Ceci n'est pas un publi-rédactionnel. Je n'ai pas reçu d'argent, pour écrire ce qui suit : que j'M O'CD. Je viens même d'en perdre en acquérant 5 CD's : Fly Or Die des Nerd, We Have Sound de Tom Vek, Finelines de My Vitriol, Cripple Crow de Devendra Banhart et Digital Ash In A Digital Urn de Bright Eyes.

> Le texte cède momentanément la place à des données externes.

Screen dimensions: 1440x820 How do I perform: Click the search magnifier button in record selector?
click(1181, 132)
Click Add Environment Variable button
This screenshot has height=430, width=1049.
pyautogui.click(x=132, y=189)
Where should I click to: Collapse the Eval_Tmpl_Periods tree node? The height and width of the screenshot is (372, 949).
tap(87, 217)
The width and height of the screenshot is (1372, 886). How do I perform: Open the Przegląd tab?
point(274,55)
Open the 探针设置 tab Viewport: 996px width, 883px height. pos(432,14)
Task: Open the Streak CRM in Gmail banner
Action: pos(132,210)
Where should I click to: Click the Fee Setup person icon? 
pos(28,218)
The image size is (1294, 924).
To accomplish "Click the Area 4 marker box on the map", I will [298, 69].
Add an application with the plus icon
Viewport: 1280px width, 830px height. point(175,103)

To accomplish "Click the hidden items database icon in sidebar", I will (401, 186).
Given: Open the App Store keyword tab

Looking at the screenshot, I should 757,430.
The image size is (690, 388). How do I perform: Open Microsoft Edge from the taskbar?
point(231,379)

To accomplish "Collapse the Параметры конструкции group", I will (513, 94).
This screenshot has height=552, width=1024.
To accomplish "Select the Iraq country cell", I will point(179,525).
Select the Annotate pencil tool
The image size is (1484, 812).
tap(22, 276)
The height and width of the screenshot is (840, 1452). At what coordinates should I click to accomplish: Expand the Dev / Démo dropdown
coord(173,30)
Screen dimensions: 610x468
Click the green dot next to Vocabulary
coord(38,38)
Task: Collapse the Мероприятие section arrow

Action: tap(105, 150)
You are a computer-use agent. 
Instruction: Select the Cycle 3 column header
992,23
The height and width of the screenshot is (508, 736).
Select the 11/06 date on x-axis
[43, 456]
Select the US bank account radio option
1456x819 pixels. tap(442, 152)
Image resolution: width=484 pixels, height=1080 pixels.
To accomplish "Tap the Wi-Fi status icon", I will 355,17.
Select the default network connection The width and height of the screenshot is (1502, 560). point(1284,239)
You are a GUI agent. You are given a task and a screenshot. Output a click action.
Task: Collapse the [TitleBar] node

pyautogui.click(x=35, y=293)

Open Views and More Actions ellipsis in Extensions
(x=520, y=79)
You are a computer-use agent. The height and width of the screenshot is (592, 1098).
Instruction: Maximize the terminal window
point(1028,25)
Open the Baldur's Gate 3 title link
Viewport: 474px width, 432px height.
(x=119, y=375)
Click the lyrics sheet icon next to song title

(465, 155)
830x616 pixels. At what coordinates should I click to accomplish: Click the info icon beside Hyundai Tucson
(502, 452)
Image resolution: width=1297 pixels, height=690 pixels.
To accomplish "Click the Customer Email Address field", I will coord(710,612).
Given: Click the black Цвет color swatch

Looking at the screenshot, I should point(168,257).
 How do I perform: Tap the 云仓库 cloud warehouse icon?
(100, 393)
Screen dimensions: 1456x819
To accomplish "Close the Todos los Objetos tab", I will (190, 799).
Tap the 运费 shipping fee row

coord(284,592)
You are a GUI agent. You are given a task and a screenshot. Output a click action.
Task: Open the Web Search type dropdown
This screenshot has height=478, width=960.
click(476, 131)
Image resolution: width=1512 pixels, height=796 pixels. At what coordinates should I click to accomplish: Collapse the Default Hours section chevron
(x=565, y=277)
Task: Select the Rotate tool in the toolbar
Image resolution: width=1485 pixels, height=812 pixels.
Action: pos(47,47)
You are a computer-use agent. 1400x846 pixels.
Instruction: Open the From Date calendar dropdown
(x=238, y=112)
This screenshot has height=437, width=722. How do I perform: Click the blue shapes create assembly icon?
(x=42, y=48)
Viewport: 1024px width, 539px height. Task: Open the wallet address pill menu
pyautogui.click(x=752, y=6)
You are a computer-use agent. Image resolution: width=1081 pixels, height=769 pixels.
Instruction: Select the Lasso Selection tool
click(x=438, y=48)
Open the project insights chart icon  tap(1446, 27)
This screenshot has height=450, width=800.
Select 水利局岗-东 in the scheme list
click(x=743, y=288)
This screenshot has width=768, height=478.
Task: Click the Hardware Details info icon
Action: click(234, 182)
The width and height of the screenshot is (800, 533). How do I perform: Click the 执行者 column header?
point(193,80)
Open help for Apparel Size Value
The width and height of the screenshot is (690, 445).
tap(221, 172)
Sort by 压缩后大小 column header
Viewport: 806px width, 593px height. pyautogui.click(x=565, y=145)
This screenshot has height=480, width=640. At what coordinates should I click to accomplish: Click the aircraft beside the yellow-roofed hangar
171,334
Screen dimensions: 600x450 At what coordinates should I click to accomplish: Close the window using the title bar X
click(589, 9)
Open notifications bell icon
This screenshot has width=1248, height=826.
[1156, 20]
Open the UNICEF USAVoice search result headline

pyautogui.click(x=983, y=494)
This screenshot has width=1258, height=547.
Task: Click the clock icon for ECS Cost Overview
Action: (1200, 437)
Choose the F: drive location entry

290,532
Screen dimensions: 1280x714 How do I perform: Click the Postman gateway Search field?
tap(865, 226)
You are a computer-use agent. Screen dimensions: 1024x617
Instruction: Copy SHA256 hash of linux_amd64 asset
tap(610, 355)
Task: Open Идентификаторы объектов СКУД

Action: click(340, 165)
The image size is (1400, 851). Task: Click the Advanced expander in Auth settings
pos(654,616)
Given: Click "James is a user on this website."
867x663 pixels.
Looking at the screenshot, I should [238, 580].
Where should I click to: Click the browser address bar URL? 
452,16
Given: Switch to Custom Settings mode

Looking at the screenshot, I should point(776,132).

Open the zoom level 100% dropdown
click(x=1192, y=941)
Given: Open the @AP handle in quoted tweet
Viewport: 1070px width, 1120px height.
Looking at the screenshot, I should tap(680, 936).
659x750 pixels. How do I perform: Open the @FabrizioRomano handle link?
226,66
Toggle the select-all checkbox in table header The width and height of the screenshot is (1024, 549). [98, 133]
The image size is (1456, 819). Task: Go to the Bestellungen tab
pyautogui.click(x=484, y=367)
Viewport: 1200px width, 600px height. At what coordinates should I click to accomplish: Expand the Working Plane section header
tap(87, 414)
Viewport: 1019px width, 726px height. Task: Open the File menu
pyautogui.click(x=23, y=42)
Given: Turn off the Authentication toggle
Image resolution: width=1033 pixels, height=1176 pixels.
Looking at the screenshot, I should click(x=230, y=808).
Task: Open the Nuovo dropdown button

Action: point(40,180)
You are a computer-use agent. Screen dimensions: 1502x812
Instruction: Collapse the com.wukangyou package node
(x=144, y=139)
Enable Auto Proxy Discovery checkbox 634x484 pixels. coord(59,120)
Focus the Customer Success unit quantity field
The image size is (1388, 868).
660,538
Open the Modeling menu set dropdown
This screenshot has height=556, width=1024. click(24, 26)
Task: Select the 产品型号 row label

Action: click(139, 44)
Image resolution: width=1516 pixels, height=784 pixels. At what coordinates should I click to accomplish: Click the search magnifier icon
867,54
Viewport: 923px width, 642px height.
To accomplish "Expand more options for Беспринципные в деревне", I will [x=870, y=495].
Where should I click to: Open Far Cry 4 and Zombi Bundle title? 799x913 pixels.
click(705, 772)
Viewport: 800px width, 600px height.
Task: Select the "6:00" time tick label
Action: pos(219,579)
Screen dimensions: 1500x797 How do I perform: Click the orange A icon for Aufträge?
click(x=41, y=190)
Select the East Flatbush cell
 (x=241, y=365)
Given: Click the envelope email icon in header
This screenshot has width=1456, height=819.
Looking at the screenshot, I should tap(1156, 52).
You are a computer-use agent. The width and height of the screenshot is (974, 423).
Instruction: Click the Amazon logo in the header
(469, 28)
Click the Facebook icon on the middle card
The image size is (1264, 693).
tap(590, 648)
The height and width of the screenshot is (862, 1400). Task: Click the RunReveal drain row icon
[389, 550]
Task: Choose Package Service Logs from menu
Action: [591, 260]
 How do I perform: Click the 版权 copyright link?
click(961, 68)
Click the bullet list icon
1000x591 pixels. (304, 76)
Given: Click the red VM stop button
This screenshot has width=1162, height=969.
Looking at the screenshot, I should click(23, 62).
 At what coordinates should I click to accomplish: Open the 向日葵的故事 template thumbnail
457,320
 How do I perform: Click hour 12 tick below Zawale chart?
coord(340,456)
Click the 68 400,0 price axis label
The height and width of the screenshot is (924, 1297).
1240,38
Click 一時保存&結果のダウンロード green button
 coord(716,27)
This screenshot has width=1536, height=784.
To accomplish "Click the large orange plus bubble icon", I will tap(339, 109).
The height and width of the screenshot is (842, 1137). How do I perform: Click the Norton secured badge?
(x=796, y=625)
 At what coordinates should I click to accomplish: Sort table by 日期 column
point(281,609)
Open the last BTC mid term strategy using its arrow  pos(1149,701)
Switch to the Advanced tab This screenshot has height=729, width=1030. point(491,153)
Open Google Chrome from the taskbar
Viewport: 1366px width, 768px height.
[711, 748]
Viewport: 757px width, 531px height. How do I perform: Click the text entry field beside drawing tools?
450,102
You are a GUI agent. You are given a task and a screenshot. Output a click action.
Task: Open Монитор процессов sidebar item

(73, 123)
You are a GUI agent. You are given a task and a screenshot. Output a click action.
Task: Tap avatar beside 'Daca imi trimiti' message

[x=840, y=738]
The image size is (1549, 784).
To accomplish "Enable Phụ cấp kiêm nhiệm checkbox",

Chez O'CD, ils ont eu la bonne idée de mettre les CD's sur écoute. Les CD's ne sont pas rangés dans les bacs avec la PLV racoleuse, la couche de stickers et la cellophane d'emballage. Non, les CD's ne font pas leurs putes. Ils sont nus et une batterie de six platines les attend à la sortie. Alors ils sont comment dire... prêts pour le décollage. Alors, n'écoutant que notre passion, on se laisse aller à piller la boutique, on prend plus de disques que permis (normalement, c'est pas plus de trois à la fois) et hop ! on court se mettre un casque sur les oreilles. Là, on est sur l'autoroute de la zik. Plus rien pour nous arrêter. Et c'est bien simple, moi quand j'y suis je ne vois pas le temps. Comme un nerd perdu dans son jeu, je suis dans un autre monde, une autre dimension. En plein dans ma passion.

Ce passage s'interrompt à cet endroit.